Could a high-fat diet lead to depression?
By Contributor
A new study reveals that consuming a high-fat diet may cause anxiety and depressive symptoms and measurable changes in the brain.
A high-fat diet and depression
A study in mice reveals that increased body weight and high blood sugar, as a result of consuming a high-fat diet, may cause anxiety and depressive symptoms and measurable changes in the brain.
Blunting the effects of anti-depressants
Also, the beneficial effects of an antidepressant were blunted in mice fed a high-fat diet.
Reversing anxiety
"When treating depression, in general there is no predictor of treatment resistance," said Dr. Bruno Guiard, senior author of the British Journal of Pharmacology study. "So if we consider metabolic disorders as a putative treatment resistance predictor, this should encourage psychiatrists to put in place a personalised treatment with antidepressant drugs that do not further destabilise metabolism."

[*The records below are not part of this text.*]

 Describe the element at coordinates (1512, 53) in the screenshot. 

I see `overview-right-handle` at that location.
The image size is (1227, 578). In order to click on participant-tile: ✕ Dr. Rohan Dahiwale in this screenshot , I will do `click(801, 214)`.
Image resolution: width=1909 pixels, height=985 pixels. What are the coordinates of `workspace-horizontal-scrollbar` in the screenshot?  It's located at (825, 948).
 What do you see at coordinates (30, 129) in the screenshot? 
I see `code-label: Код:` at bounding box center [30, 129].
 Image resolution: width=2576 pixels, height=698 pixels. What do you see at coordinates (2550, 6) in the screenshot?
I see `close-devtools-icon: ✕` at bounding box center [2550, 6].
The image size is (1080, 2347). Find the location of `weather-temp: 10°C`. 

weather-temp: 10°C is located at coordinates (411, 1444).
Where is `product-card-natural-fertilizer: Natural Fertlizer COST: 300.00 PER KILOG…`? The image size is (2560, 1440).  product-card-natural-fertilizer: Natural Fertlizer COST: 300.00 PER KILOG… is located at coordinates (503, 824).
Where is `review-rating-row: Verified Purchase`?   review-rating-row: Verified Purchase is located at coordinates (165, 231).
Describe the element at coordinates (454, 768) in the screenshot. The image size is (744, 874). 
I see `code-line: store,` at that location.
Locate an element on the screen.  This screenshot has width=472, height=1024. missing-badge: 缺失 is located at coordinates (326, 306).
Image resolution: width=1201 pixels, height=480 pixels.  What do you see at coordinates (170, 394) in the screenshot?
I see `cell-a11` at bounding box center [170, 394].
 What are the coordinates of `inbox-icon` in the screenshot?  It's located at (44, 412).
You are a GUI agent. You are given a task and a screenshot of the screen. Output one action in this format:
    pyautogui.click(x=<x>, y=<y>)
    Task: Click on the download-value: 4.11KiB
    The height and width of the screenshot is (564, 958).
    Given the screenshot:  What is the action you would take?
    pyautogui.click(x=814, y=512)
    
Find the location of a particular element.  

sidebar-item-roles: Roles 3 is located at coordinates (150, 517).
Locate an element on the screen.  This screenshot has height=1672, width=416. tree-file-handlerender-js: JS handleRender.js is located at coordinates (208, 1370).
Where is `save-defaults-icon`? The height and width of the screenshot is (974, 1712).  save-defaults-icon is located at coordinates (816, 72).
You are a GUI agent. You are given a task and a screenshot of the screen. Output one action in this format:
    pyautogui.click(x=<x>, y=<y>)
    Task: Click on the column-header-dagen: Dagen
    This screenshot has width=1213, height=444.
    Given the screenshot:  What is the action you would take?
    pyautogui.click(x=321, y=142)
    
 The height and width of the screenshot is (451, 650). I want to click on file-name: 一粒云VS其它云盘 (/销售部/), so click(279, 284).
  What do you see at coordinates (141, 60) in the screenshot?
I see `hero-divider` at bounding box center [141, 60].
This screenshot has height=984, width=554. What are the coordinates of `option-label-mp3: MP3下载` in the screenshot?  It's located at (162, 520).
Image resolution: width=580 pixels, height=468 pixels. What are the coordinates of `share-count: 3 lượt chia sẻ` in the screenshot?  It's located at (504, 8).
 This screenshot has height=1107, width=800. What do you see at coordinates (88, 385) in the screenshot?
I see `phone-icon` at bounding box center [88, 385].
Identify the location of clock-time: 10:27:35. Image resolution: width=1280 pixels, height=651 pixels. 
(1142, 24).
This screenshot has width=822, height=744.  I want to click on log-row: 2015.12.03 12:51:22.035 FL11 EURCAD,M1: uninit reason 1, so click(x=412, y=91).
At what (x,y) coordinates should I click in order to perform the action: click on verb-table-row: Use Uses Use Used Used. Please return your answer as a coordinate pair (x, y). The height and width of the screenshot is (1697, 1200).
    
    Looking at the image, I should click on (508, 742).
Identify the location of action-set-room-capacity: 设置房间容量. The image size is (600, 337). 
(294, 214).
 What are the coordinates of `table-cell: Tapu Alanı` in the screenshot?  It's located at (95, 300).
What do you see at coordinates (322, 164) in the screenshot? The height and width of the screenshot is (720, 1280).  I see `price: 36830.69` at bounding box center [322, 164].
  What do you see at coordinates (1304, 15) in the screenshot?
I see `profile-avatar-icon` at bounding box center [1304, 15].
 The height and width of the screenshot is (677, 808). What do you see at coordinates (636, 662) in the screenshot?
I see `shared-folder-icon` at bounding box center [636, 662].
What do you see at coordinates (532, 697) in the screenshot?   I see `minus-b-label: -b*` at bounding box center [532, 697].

On the other hand, taking mice off a high-fat diet completely reversed the animals' metabolic impairments and lessened their anxious symptoms.
"This finding reinforces the idea that the normalisation of metabolic parameters may give a better chance of achieving remission, particularly in depressed patients with type 2 diabetes," said Dr. Guiard.
More investigations are required
The results set the tone for future investigations on potential mechanisms that may link metabolic and psychiatric disorders.